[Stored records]

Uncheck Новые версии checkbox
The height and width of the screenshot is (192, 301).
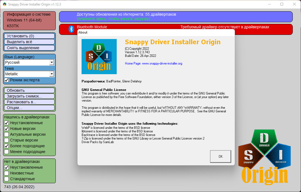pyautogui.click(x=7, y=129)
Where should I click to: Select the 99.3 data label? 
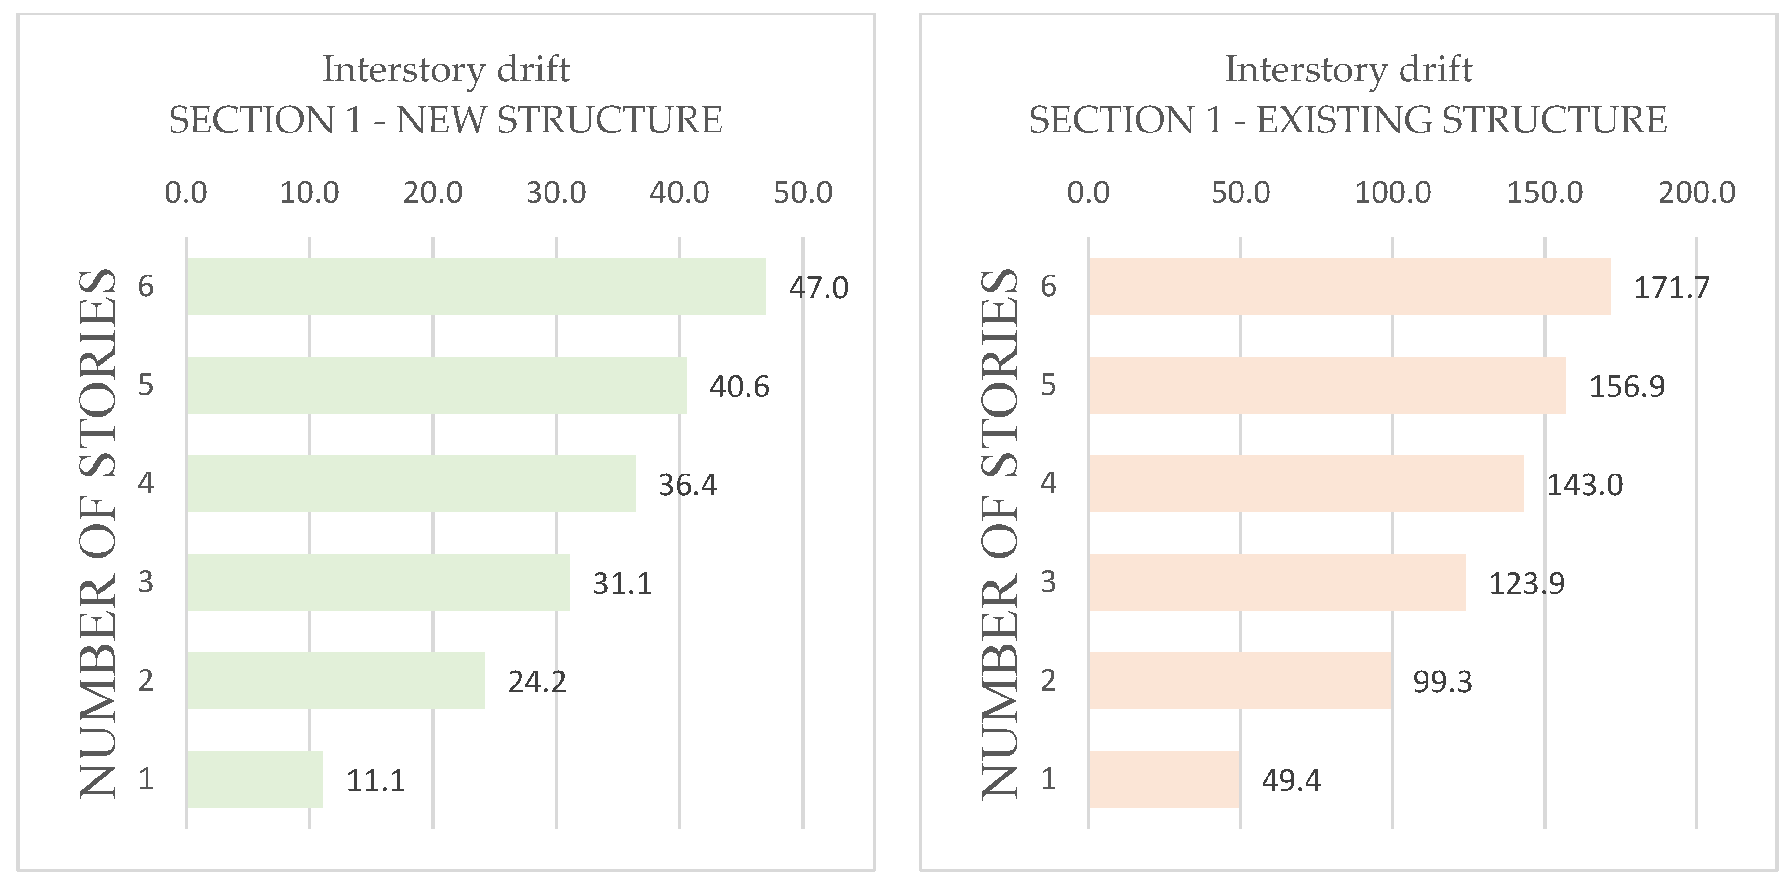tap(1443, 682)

# Exercise
The reply should repeat the data in full, exactly as given, and contain no pictures.

# Exercise solution
Uncheck Новые версии checkbox
The height and width of the screenshot is (192, 301).
pyautogui.click(x=7, y=129)
Where should I click to: Select the 99.3 data label? 
tap(1443, 682)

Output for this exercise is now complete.